begin DATA TO USE

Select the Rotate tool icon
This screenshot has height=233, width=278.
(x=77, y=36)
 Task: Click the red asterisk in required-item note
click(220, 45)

end DATA TO USE
begin DATA TO USE

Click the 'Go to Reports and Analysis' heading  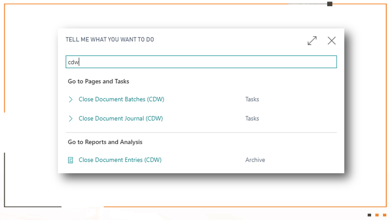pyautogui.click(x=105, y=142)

end DATA TO USE
begin DATA TO USE

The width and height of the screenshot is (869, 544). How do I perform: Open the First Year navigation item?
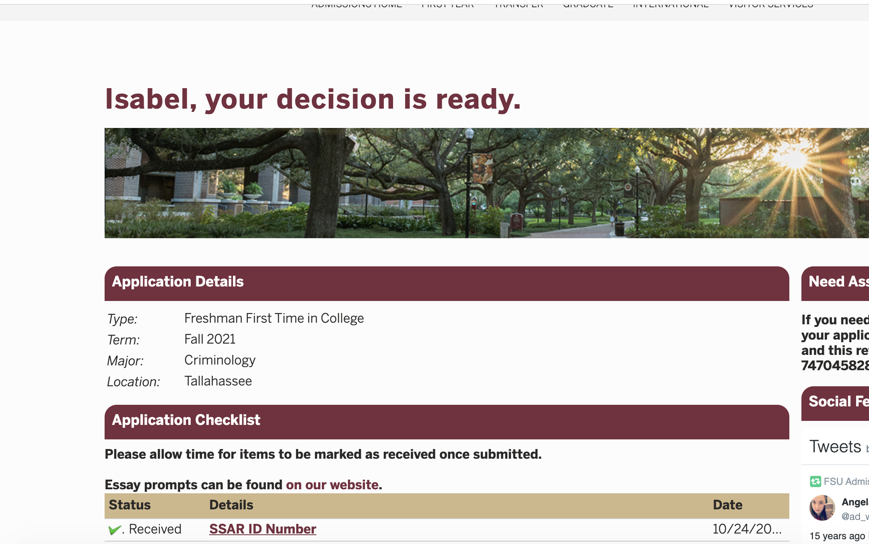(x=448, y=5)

end DATA TO USE

TASK BRIEF:
Rewrite the lines starting at the one containing "Task: Click the" and ending at the one containing "click(220, 45)", swapping "red asterisk" for "red star" and leaving everything else unchanged. Give only those lines.

SOLVED PROBLEM:
 Task: Click the red star in required-item note
click(220, 45)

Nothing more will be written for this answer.